Ms Banks —or a librarian with a teacher qualification.

CHAIR —That is the issue, I think. Just finally, the other thing that has been raised with us a lot is about the beginning teacher training. I sat on this committee in the previous parliament when we did the teacher training report and one of the big messages we got was: stop lumping more and more into the beginning teacher training, because it is not always the best place and time to do it.

I noticed in your submission there is consideration of integration into those beginning teacher standards some ICT pedagogy-type areas. One of the things we have been told is that if you plan that appropriately, people should be able to get some accreditation for then going on afterwards, if they want to become teacher librarians, and doing library studies. So they do not do subjects in their beginning teaching course. It is so completely stand-alone that it may generate an interest in becoming an information specialist in our modern 21st century schools but it gives them no credit for undertaking their qualifications. I am just wondering if you are looking at actual pathways when you are building in those entry-level courses.
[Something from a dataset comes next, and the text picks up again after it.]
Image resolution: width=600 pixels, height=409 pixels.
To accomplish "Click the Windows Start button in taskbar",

Ms Banks —Pathways into teaching is a very important component. What we are not looking at so much is the detail of university recognition of credits from one course to another. In fact, we are looking at more flexible ways into teaching. There is increasingly support for a much more integrated model of the academic and the practicum with the school—

CHAIR —I want to narrow it down further than that. I am talking about if somebody becomes a beginning teacher, they get a qualification as ‘proficient’ and they want to take a leading role in information rather than management, some of the subjects they have done at the university course, if we are developing new ICT subjects, should support that decision to go on to the next level. I understand that you are not yet at the point of doing the leading and high level—

Ms Banks —But that will fit very nicely with the standards and the notion of a career path from being a proficient teacher or teacher librarian and being able to career-path into much more specialised positions that are recognised salary-wise.
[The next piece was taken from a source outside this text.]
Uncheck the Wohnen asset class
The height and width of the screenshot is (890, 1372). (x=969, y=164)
CHAIR —It goes to the whole leadership issue, where a lot of the evidence was saying that it is not recognised that they are dual-qualified, that they actually have a whole lot of leadership skills. If that is built into the standards rather than us directing education authorities to employ people, it will encourage people. If you have got a principal who has actually had to undertake some standards development in information and the 21st century school, they are going to appreciate the role and more effectively utilise the role of the library and the teacher librarians in it. That is just the angle that we are keen to have a look at. How far down the track are you with the—what is after ‘proficient’?

Ms Banks —‘Highly accomplished’ and ‘lead teacher’. They are all being considered together as a continuum.

CHAIR —If we are looking at a report in about August, could that inform that process? I am just trying to match our timing with what you are doing to be effective.

Ms Banks —Yes.

Dr Arthur —There is also a project underway at the moment to look at the various mechanisms that states and territories have where teachers can test their capabilities in the use of ICT and get some feedback and access to tools which will improve that. There is a project at the moment to try to develop a national approach to that.

CHAIR —Great. I am sorry to rush you at the end there, but we are on a short time frame with the report and I am very keen to match what we are doing constructively with what the department is doing, so we do not sit completely separate from each other. We very much appreciate that.

Ms Banks —Thank you for the opportunity to speak with you.

—It is a pleasure. I think we might get you back closer to the end to nut out some details. Thank you for your attendance today. Resolved (on motion by Mr Oakeshott):

That this committee authorises publication of the transcript of the evidence given before it at public hearing this day.